Intracerebroventricular administration of ouabain, a Na/K-ATPase inhibitor, activates mTOR signal pathways and protein translation in the rat frontal cortex

Intracerebroventricular (ICV) injection of ouabain, a specific Na/K-ATPase inhibitor, induces behavioral changes in rats in a putative animal model of mania. The binding of ouabain to Na/K-ATPase affects signaling molecules in vitro, including ERK1/2 and Akt, which promote protein translation. We have also reported that ERK1/2 and Akt in the brain are involved in the ouabain-induced hyperactivity of rats. In this study, rats were given an ICV injection of ouabain, and then their frontal cortices were examined to determine the effects of ouabain on the mTOR/p70S6K/S6 signaling pathway and protein translation, which are important in modifications of neural circuits and behavior. Rats showed ouabain-induced hyperactivity up to 8 h following injection, and increased phosphorylation levels of mTOR, p70S6K, S6, eIF4B, and 4E-BP at 1, 2, 4, and 8 h following ouabain injection.

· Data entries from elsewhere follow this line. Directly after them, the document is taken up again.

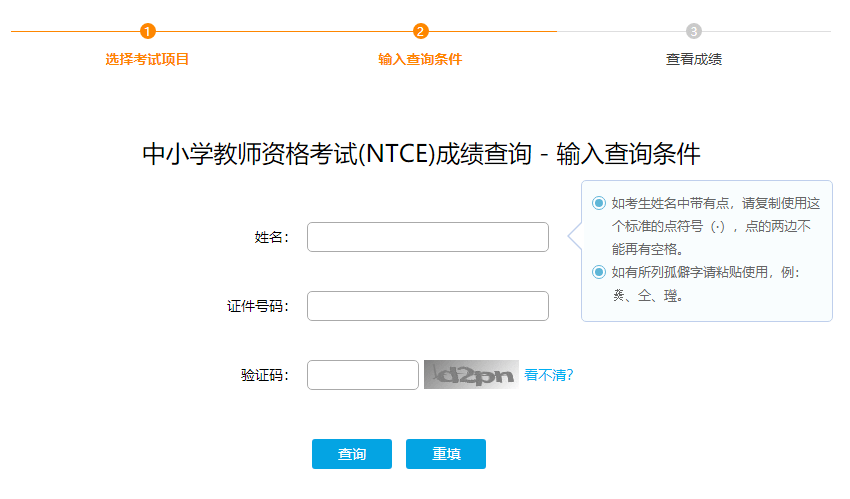Screen dimensions: 850x499
Task: Go to the 选择考试项目 step
Action: pos(148,59)
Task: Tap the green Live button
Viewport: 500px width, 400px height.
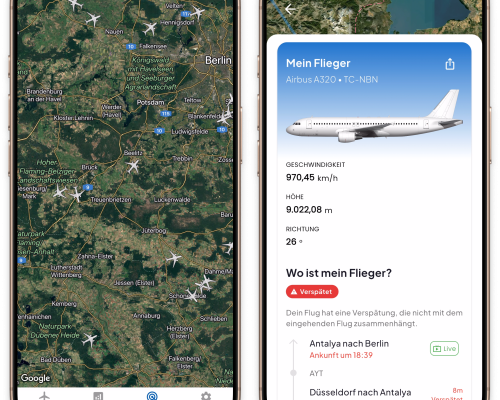Action: tap(444, 349)
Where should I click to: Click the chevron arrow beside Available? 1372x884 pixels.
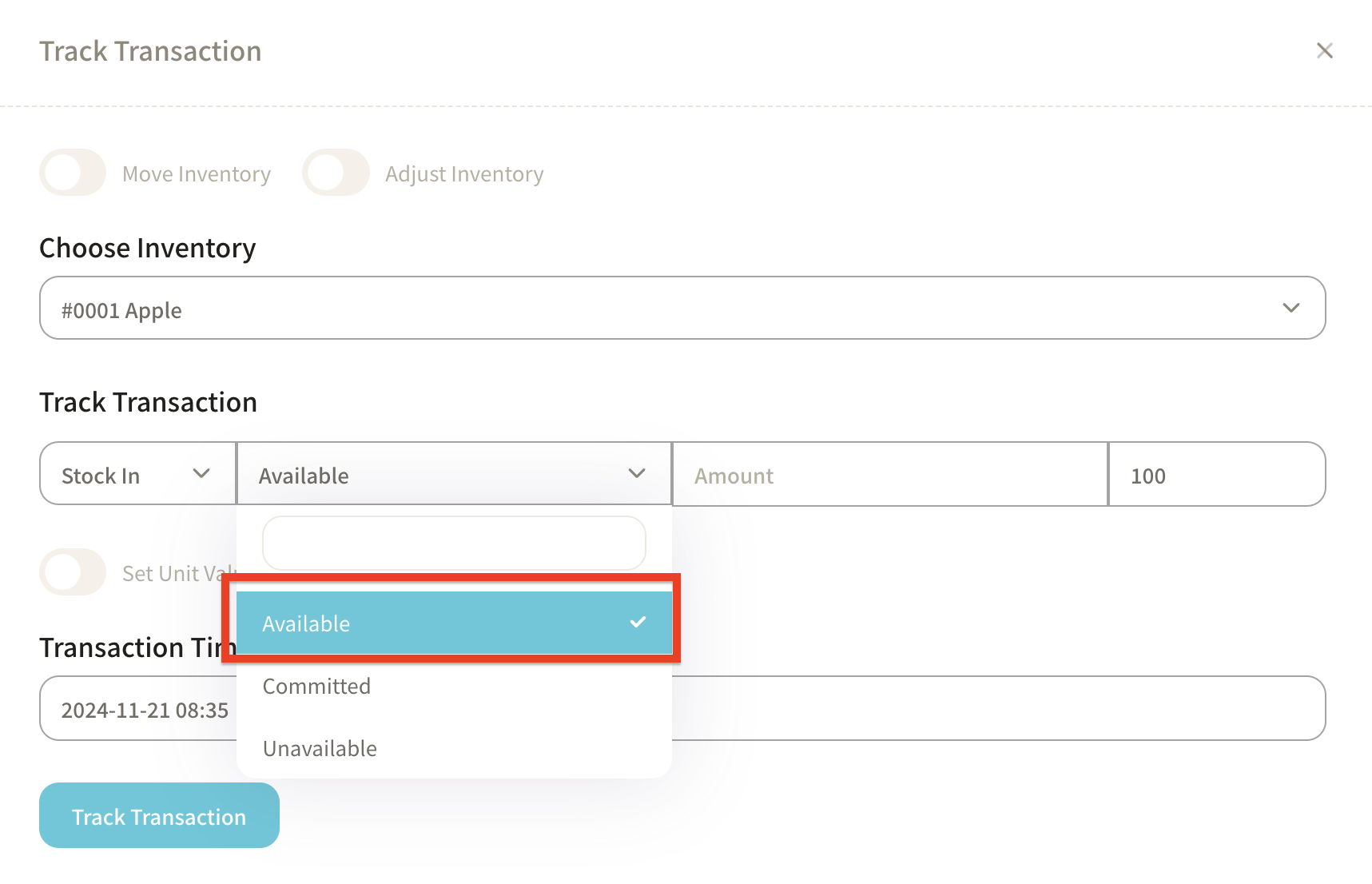[x=637, y=474]
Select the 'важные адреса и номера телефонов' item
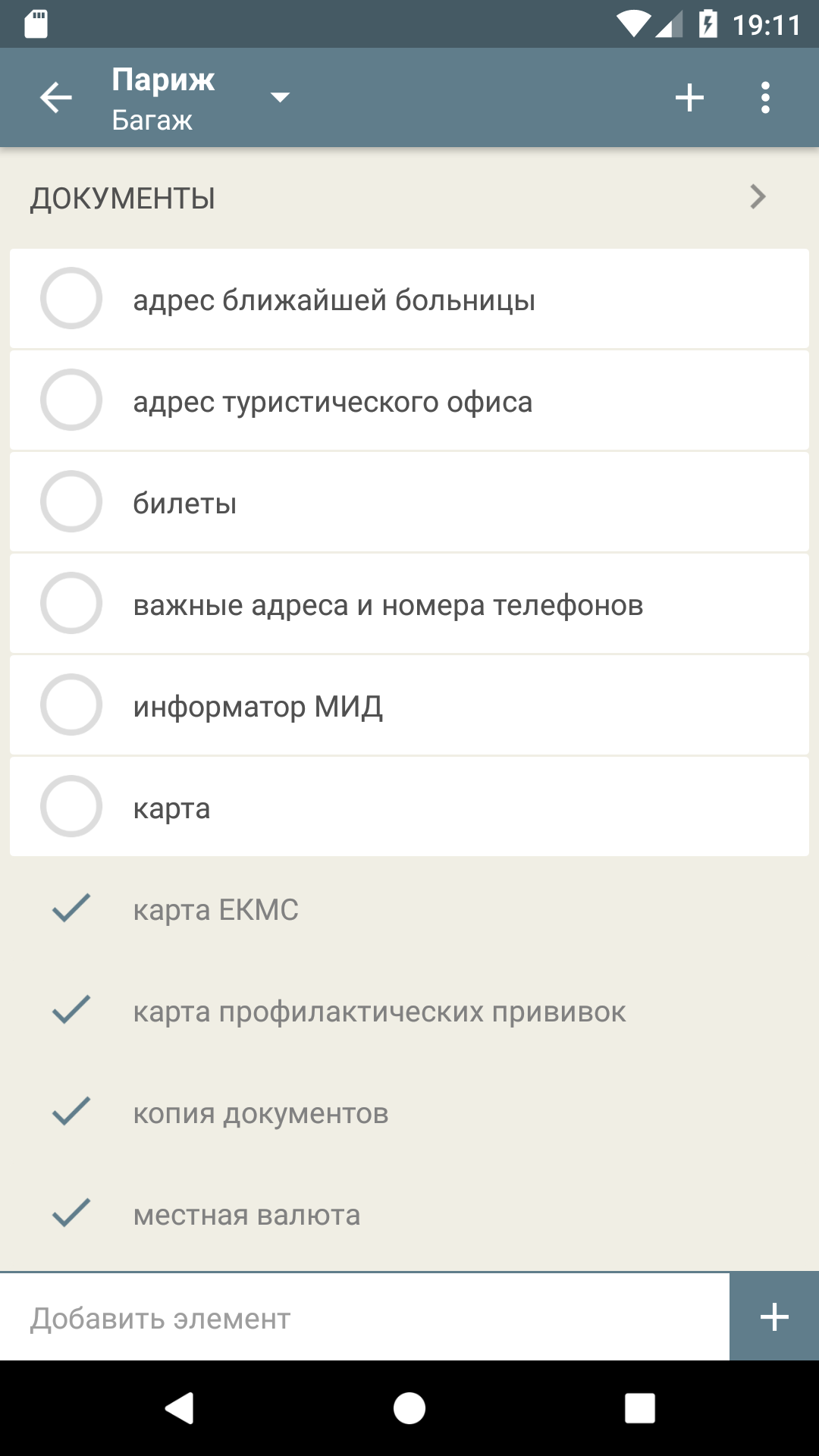The height and width of the screenshot is (1456, 819). [388, 605]
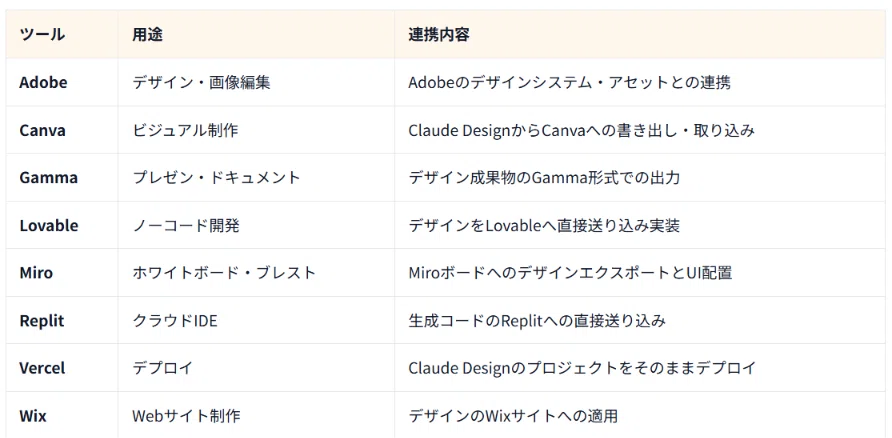The width and height of the screenshot is (892, 438).
Task: Click the Webサイト制作 cell
Action: point(256,415)
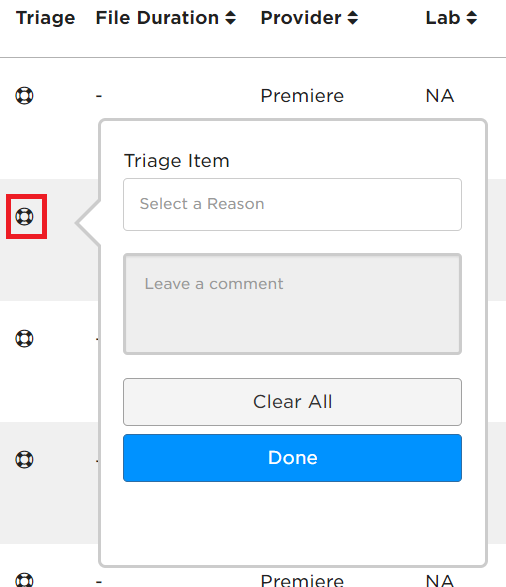Click the triage lifebuoy icon in first row
This screenshot has height=587, width=506.
pos(24,95)
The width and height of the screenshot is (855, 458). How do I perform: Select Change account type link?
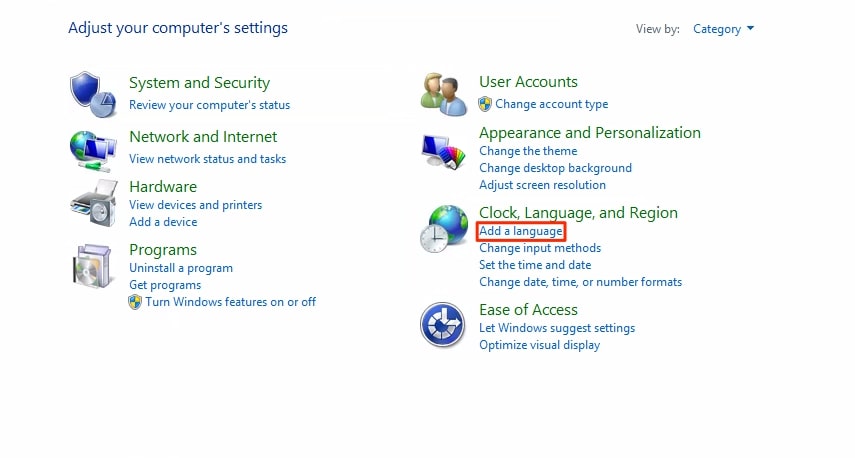pos(551,104)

Immunohistochemical analyses revealed that increased p-S6 immunoreactivity in the cytoplasm of neurons by ouabain was evident in the prefrontal, cingulate, and orbital cortex. These findings suggested increased translation initiation in response to ouabain. The rate of protein synthesis was measured as the amount of [3H]-leucine incorporation in the cell-free extracts of frontal cortical tissues, and showed a significant increase at 8 h after ouabain injection. These results suggest that ICV injection of ouabain induced activation of the protein translation initiation pathway regulated by ERK1/2 and Akt, and prolonged hyperactivity in rats. In conclusion, protein translation pathway could play an important role in ouabain-induced hyperactivity in a rodent model of mania.